-------- Given data

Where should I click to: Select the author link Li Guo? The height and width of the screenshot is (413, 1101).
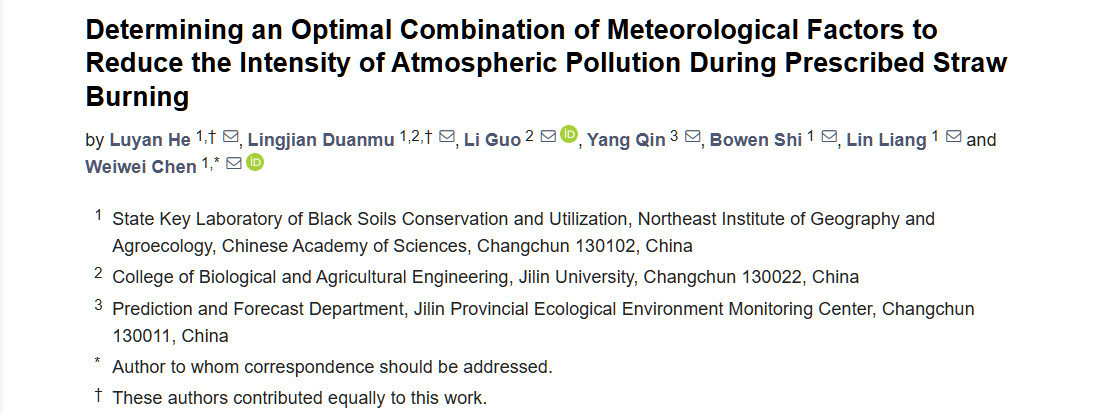click(x=492, y=140)
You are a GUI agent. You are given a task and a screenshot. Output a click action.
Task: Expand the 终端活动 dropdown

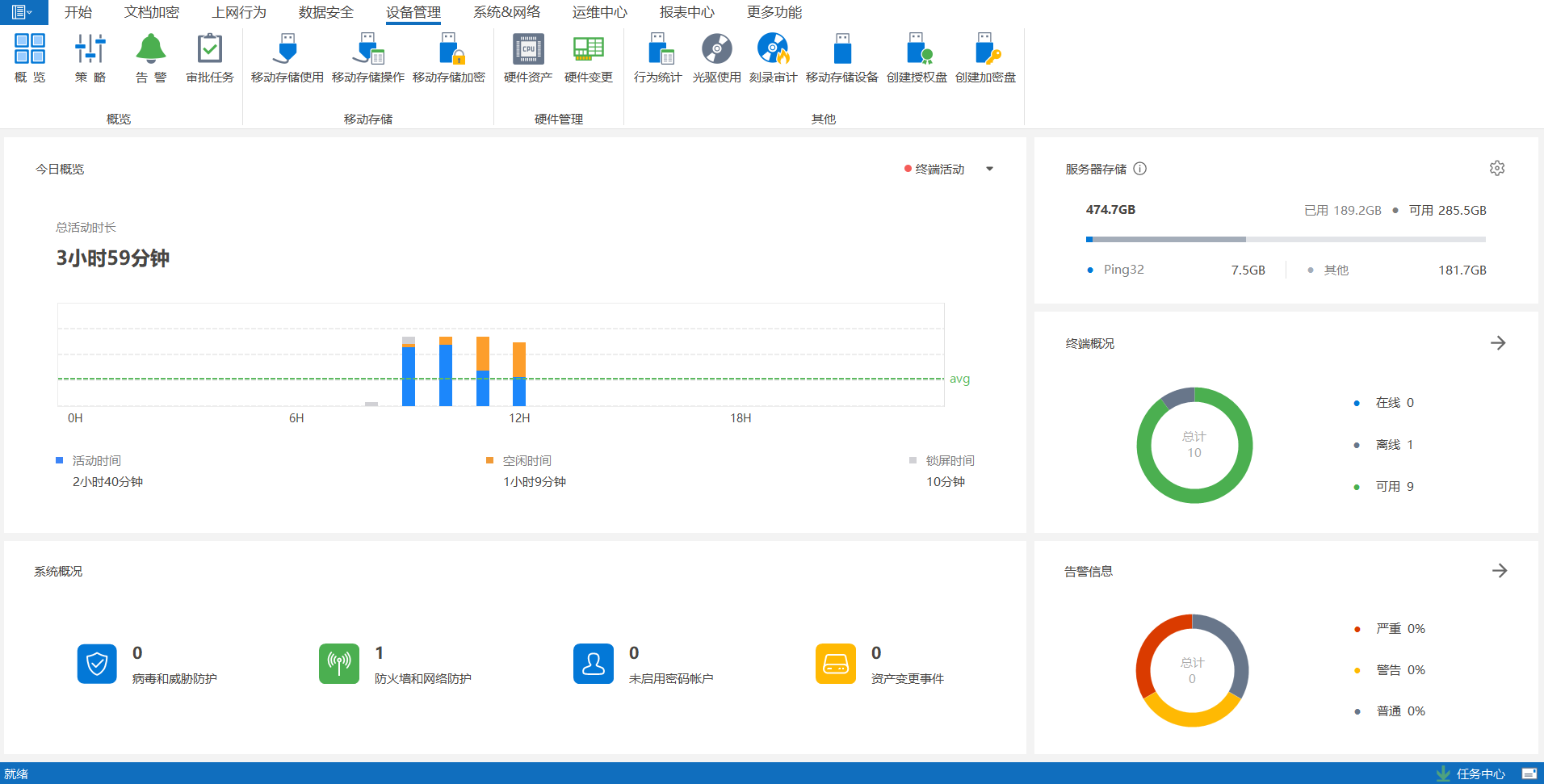(989, 169)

----------------

What you have to do -> Return all records verbatim and drop the pictures.

Response to the task ->
Where should I click to: Select the author link Li Guo? The height and width of the screenshot is (413, 1101).
click(x=492, y=140)
You are a GUI agent. You are given a task and a screenshot. Output a click action.
Task: Expand the 终端活动 dropdown

(989, 169)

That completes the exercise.